SUCCESS: Skeleton Key Lime Pie Soda

Bubonic? Wha…?

Saturday, March 24th, 2007

Look for the sign of the dancing rat!Gee, that doesn’t sound very tasty…

Why on Earth would I name my luscious, delicious, and vitamin-packed creations after the Black Death?

Well..um…er… I don’t really have a good reason. I’m big on hyperbole. I get a kick out of the goofy beer labels with incongruous, funny company names and joke beer brands. One of my favorites has to be Schmaltz Brewing Company, and their He’Brew line of “chosen” beers.  I also like to come up with my own oddball beers — my favorites were my Howling Black Death Dark, and my Old Maidenhead Cherry Stout.

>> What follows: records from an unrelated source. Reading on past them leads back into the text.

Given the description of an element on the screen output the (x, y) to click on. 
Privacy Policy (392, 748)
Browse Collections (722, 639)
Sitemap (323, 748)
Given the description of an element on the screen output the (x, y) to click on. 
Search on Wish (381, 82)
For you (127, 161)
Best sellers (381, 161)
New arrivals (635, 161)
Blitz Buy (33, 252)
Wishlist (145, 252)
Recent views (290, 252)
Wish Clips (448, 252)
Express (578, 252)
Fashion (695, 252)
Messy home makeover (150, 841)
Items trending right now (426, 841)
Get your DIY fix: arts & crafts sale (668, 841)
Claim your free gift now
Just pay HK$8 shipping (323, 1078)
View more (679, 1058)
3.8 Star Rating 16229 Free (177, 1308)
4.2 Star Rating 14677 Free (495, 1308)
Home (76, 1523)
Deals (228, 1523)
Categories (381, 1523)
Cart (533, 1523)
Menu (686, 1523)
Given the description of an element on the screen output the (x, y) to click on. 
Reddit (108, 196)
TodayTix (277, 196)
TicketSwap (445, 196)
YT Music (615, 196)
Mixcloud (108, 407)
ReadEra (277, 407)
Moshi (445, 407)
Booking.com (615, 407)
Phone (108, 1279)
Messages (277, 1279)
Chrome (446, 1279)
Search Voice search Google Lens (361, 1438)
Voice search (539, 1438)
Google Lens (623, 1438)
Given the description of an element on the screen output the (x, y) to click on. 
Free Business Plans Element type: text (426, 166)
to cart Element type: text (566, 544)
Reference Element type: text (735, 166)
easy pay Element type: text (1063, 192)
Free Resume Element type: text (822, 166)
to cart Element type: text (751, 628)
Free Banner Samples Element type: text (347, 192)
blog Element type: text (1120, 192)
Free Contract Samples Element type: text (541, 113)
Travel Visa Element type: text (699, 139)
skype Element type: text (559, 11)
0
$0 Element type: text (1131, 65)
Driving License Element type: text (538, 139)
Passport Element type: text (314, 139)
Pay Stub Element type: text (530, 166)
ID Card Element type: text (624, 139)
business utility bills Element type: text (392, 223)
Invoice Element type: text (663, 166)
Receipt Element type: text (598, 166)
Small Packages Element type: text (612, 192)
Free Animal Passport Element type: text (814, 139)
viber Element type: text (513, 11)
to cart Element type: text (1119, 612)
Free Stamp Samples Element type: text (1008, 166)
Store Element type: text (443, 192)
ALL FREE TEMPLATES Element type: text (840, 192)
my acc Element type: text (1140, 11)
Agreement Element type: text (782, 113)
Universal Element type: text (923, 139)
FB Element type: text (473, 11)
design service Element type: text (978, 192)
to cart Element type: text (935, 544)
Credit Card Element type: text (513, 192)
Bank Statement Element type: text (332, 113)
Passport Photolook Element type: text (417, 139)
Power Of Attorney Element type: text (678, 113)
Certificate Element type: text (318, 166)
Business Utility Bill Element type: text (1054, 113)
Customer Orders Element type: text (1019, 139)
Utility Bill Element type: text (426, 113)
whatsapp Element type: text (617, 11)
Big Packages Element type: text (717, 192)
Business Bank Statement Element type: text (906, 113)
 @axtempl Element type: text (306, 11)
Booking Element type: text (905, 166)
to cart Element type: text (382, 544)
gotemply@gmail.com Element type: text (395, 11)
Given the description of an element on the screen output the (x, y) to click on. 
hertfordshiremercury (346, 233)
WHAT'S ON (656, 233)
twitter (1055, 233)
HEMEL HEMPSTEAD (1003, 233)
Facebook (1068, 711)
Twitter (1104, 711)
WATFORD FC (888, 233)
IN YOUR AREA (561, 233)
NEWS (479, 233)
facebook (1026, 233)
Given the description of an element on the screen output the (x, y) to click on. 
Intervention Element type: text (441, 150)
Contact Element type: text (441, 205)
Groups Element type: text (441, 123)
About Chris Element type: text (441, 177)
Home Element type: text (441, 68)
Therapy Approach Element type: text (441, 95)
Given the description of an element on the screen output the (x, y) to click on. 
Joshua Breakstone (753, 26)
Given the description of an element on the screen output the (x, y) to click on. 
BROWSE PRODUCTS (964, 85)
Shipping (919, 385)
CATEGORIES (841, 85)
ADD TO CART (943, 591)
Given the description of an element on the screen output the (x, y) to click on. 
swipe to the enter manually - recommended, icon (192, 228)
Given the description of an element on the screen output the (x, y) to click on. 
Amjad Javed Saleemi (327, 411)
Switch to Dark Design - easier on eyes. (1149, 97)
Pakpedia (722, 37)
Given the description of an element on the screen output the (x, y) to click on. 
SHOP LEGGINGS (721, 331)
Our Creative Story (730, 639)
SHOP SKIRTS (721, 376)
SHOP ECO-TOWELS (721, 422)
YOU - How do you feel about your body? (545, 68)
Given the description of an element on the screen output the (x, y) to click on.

There’s been a bit of a hiatus in BB’s brewing, a number of years, but I’ve had some time lately and a resurgence in my interest in zymurgy in general. I’ve been working my way back into beer using naturally-carbonated soda, something that lets me practice a bit, get used to the whole “sanitize everything” drill, gather equipment and supplies, that sort of thing.  Most of the tools for building a good beer are the same you use for building a good soda, and a lot of the techniques are the same. Of course, there are specialized techniques for each, just like there are for winemaking, for mead making, for cider making…you name it.  But when you come down to it, there’s just making a sweet base for yeast to eat, letting it ferment to alcohol or not, and either letting it carbonate the result or not.

I looked at my other websites, and what I have already built isn’t really suited to my brewing efforts, so I bought Yet Another Domain Name and set up WordPress (it was available on Fantastico, so I didn’t have to go to any effort), and whammo, blammo, I have a blog for my brewing.  Who knows?  I hope it’ll be interesting!